Pay Rule Led Chrysler to Spurn Loan, Agency Says
Firm Claims It Didn't Need The Government Infusion
By David Cho, Peter Whoriskey and Amit R. Paley
Top officials at Chrysler Financial turned away a government loan because executives didn't want to abide by new federal limits on pay, according to new findings by a federal watchdog agency.
The government had offered a $750 million loan earlier this month as part of its efforts to prop up the ailing auto industry, including Chrysler, which is racing to avoid bankruptcy. Chrysler Financial is a major lender to Chrysler dealerships and customers.
In forgoing the loan, Chrysler Financial opted to use more expensive financing from private banks, adding to the burden on the already fragile automaker and its financing company.
Chrysler Financial officials denied in a statement that the company's executives had refused to accept new limits on their pay, adding that the firm turned down the loan because it no longer needed it. But their account conflicts with a report set to be released today by the Treasury's special inspector general for the federal bailout, saying the executives' refusal led Treasury to withdraw the loan offer.
"It was certainly a deal-breaker from Treasury's perspective," said Neil M. Barofsky, the special inspector general, who spoke to the bailout program's chief compliance officer about the situation last week.
The incident is the latest controversy to illustrate the hazards confronting the Obama administration as it sets out to assist private firms.
The uproar over the federal financial rescue, much of it focused on executive pay at bailed-out firms, has made companies skittish about taking government aid. Several big banks, such as J.P. Morgan ChaseGoldman Sachs, have said the bailout money now carries a stigma and have taken steps to pay it back. A program to aid small-business lenders has been stymied by the firms' reluctance to accept pay limits and other requirements of bailout loans. and
Government officials have said that unless financial firms have enough resources to lend liberally to consumers, the economy cannot be revived.
The Treasury Department previously lent Chrysler Financial $1.5 billion, when less stringent requirements on executive compensation were in place for recipients of federal bailout money. But since that first loan was announced on Jan. 16, the Obama administration and Congress have toughened the rules.
During March, when it seemed that the first loan would run out, the Obama administration began working on a deal to lend the company an additional $750 million.
It did not take long for most of the agreement to fall in place. But on April 7, the Treasury asked Chrysler Financial to have its top 25 executives sign waivers regarding their compensation, according to the special inspector general's report.

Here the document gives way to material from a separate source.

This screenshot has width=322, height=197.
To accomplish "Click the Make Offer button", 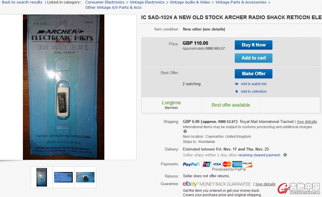I will (x=254, y=74).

Those waivers would have barred the executives from suing the Treasury or Chrysler Financial over new pay restrictions. As part of the economic stimulus package, Congress approved compensation limits, and the Treasury is working on clarifying what the firms must do to comply with the rules.
In other words, the executives were asked to sign the waivers without knowing what specific limits the Treasury might set.
Within a week, Chrysler Financial responded that "it was unable to obtain waivers from all 25 executives," the report said. By last week, the report added, "the request for additional funding was denied."
Chrysler Financial denied that its executives balked at new pay limits and said the firm had met all the restrictions of its first loan from the government's Troubled Assets Relief Program, or TARP.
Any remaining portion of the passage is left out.